Miré hacia mi reloj despertador, desde el cual un Mickey Mouse sonriente señalaba con sus brazos abiertos hacia los números tres y doce.
—¡Joder, Jareño, ¿tú sabes qué hora es?!
—Las tres de la madrugada, Humphrey. Tanto para ti como para mí son las tres de la madrugada. Anda, vístete y ven.
—¿Y se puede saber qué coño se me ha perdido a mí en el depósito de cadáveres precisamente hoy y ahora?
—Tengo un muerto aquí y…
—¡Hostia, Jareño, tienes un muerto! Pues nada, hombre, te lo regalo, es tuyo, puedes hacer con él lo que te plazca, porque lo que es tu amigo Humphrey ahora mismo se va a dormir de nuevo. Voy a continuar soñando con mi gatita. ¡He ligado, Jareño, aunque sea en sueños, por una vez he ligado! ¡Y tú vienes a joderme el ligue! Buenas noches, te veré en cualquier otro momento.

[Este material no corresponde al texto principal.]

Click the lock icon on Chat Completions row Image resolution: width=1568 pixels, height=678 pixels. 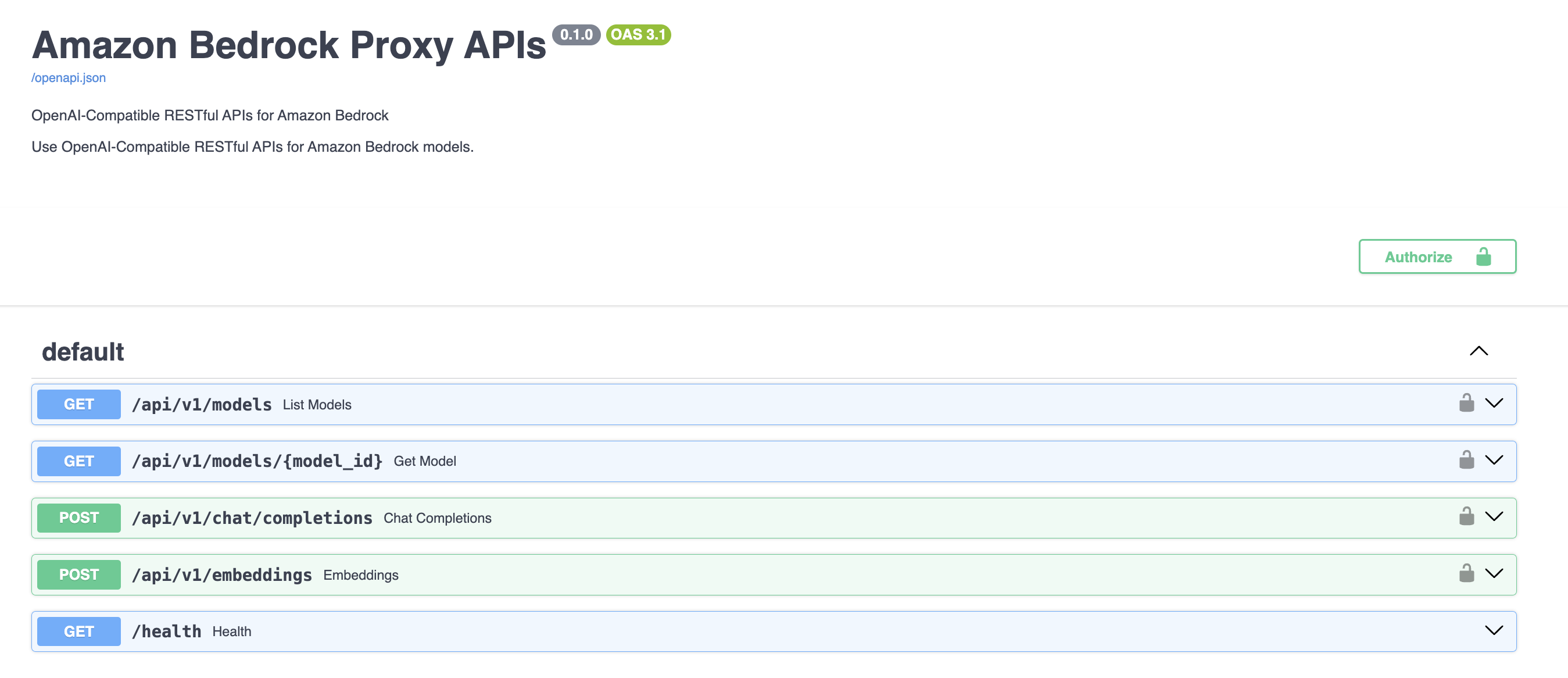tap(1466, 516)
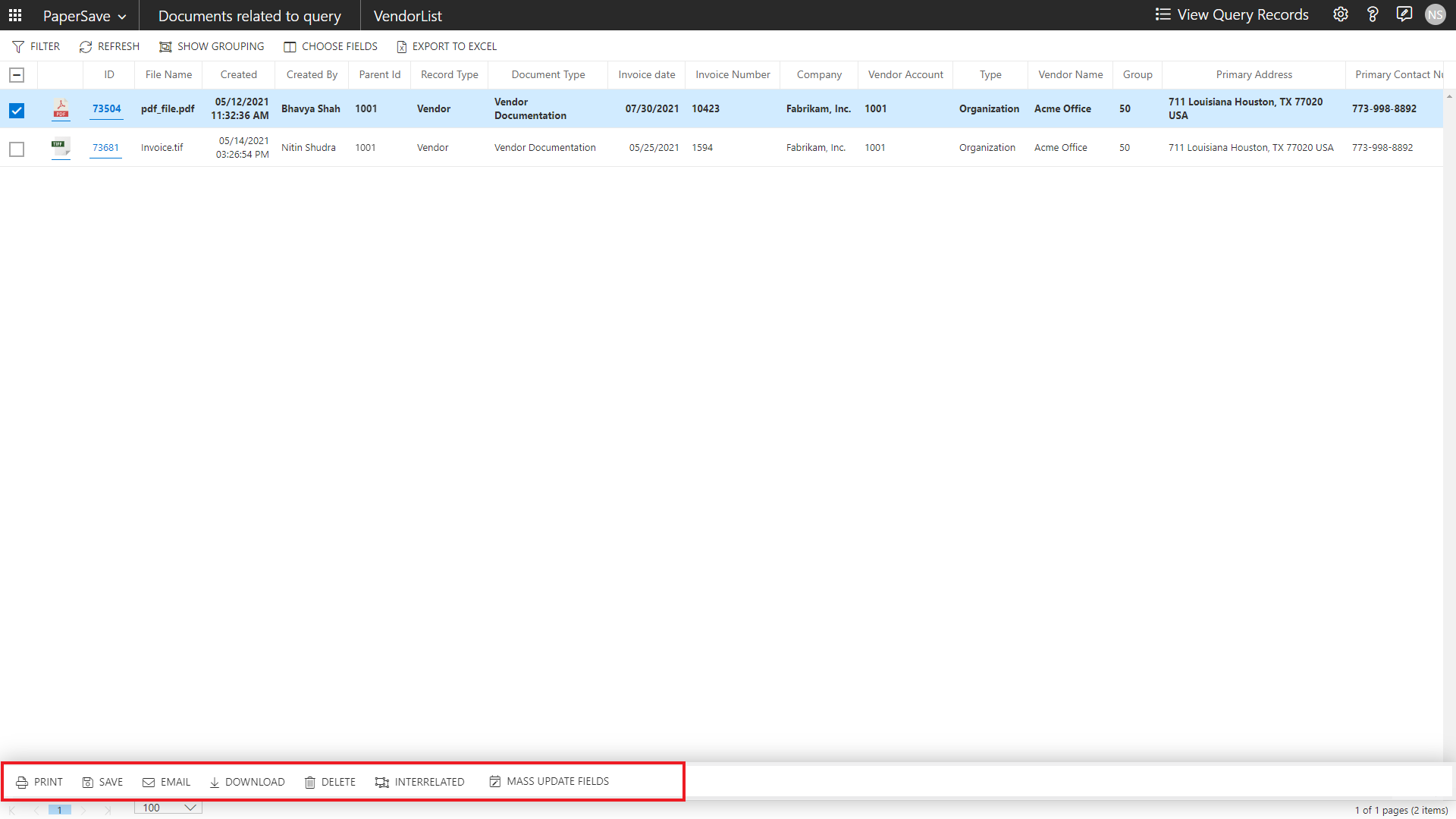This screenshot has width=1456, height=819.
Task: Click the Mass Update Fields icon
Action: (495, 782)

—Me temo que el muerto es amigo tuyo, Humphrey. Necesito una identificación y la necesito ahora, no mañana; no en otro momento, ahora. Y deja de joderme porque ya me estás cabreando.
La voz del comisario había tomado un tono profesional que no prometía nada bueno para mi licencia, permanentemente en situación cuestionable, así que decidí ser amable. Al fin y al cabo, para algo están las amistades.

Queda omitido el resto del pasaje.